Just as the Situationists wanted to remain professional amateurs, Krebber skillfully develops methods of being an artist, but not a professional one. This is confirmed by a plethora of documents from his life without work but also without boredom. Thus, the walls are covered with things—for instance, an article from the German newspaper, Frankfurter Allgemeine Zeitung, the title of which reads: “Is Anything Good Just Because It’s New?” A photo shows James Lee Byars and the 19-year-old Krebber (today he is 36), when he was a student of Georg Baselitz; another presents Markus Lüpertz, during his artist-as-dandy period. A collage of shreds from the Votez Rimbaud newspaper is also included. A letter from the Galerie Nagel to the artist/art critic Ronald Jones was returned, and here it is wedged behind glass. On the windowsill, instead of the artist’s curriculum vitae, Eugenie Tsai’s interview with Dan Graham about Robert Smithson is presented. The text contains all sorts of phrases that could be applied to Krebber, for instance: “As a mannerist, he liked these about-faces,” or “He liked people who were artists but hadn’t gone to college.” Four more glass cases are filled to the brim with material to be sifted through and viewed.

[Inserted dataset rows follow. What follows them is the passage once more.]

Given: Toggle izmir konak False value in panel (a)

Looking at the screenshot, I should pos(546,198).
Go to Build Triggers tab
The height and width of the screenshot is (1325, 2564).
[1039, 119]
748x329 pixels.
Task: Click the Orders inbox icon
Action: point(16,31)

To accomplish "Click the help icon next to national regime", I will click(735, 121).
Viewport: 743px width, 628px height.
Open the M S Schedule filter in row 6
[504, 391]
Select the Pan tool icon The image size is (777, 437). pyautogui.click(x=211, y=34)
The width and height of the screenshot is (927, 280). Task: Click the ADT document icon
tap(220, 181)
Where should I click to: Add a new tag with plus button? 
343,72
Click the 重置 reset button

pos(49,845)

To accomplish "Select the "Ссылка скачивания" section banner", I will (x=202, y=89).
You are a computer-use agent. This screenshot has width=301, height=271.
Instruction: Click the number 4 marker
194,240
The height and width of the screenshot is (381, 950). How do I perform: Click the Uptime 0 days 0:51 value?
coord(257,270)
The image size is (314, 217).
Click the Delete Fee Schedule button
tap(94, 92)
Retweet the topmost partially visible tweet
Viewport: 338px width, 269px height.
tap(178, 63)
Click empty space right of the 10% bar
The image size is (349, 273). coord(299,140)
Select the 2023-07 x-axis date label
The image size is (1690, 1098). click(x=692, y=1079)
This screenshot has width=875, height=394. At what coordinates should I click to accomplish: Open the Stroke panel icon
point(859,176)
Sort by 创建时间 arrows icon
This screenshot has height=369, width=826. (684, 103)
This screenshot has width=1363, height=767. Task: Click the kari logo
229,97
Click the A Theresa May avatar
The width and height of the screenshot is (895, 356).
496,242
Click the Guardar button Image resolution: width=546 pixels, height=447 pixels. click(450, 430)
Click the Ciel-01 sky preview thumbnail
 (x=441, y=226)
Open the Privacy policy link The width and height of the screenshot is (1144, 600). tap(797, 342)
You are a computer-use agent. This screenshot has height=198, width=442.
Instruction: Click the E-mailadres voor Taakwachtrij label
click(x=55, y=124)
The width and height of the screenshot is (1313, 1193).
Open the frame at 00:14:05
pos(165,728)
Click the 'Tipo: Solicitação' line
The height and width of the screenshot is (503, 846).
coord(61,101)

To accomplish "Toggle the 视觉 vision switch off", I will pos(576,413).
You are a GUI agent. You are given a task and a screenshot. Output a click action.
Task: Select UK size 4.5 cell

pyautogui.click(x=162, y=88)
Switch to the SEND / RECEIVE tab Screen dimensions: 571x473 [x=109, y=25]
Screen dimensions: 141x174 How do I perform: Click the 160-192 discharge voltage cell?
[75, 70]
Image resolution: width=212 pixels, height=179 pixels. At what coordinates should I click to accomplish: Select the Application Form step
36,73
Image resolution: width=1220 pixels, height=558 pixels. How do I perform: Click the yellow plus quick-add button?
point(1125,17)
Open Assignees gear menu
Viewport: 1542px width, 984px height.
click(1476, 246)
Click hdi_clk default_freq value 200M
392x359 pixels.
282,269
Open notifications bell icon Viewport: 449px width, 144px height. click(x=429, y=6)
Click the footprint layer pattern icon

Roving questions, roving answers, books and catalogues: Lionel Trilling’s The End of Sincerity; Daniel Buren’s It Paints; a compact heap of Graham catalogues; Albert Oehlen’s Live Money and Lino Cuts; Antonius Höckelmann’s catalogue, which Krebber previously used as the model for his own small first catalogue; Mayo Thompson’s manuscript Vitrinization; Martin Prinzhorn on Heimo Zobernig; a copy of Titian’s Adam and Eve; and an illustration of Lautréamont along with sketches by Baselitz. Krebber has remarked that: “I’ve never really had any method except not having a method, which looks like a method,” and his own subjective pleasure is the only yardstick with which to measure his practice. Along with the other material, the final glass case contains a small slip of paper with the typed remark: “Authority is the colonel of art.” The artist makes us read this accumulation of material. Doubling, multiplying his own voice through those of other artists and historical figures, Krebber remarked in a recent interview: “I have learned that aesthetics and morality have nothing to do with one another. . . . I don’t know whether I’ve got a moral eye; that’s an external issue. . . . I’m in painting, although very far from it. . . . One painter copies another painter’s painting very precisely but puts an ‘orange skin’ on everything or makes one more orange skin. And paints this parrot. That is a favorite subject. The parrot is my favorite subject. . . .The parrot qua parrot. . . .”

The opening of the exhibition was both original and imitative. Consistent with the display of material in simple wooden cases on a rather rough wooden floor. We said, “Krebbersek,” (Krebberish) the scenario. And if his name has been turned into an adjective, then we too are imitators of speech, hence, according to Krebber, artists. So he consecrated himself. Gratis! This exhibition and its review are a trailer that blurs the lines between trailer and feature.

Jutta Koether

Translated from the German by Joachim Neugroschel.